(Stored items)
===============
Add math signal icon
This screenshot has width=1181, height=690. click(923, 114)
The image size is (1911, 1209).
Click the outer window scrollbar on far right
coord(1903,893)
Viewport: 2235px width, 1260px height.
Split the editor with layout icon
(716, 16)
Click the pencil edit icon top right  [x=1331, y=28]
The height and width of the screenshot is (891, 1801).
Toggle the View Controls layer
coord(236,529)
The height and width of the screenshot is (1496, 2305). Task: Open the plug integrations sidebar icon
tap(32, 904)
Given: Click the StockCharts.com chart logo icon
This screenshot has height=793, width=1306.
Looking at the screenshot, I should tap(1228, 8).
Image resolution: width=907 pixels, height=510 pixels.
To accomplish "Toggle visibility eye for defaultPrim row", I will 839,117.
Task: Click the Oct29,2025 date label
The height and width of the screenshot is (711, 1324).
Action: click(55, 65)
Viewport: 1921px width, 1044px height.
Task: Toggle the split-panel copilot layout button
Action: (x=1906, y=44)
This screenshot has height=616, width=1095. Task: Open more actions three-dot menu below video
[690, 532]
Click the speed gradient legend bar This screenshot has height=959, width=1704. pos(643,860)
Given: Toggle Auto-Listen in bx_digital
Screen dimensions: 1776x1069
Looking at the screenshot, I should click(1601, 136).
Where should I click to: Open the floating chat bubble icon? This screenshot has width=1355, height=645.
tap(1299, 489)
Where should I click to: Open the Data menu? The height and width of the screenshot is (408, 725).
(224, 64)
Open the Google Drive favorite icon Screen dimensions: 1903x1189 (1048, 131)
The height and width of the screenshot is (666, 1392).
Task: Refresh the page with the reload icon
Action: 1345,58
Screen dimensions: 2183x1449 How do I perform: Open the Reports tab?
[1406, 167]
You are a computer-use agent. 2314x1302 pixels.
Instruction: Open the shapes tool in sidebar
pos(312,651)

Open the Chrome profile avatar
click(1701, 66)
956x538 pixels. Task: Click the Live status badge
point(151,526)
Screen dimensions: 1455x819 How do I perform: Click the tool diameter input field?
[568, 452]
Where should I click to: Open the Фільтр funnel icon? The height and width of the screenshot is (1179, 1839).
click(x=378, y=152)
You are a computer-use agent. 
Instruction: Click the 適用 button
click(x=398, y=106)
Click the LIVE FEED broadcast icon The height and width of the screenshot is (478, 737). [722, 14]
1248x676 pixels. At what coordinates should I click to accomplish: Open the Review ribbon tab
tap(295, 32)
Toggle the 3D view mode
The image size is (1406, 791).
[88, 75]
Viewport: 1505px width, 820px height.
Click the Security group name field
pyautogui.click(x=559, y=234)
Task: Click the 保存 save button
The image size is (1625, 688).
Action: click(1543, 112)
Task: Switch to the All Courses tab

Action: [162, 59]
===============
_Requirement_
Return, exactly as written, only those lines that run from the one with "The image size is (1625, 688)." to the last line of the data, both of those lines included.

_Completed task_
The image size is (1625, 688).
Action: click(1543, 112)
Task: Switch to the All Courses tab

Action: [162, 59]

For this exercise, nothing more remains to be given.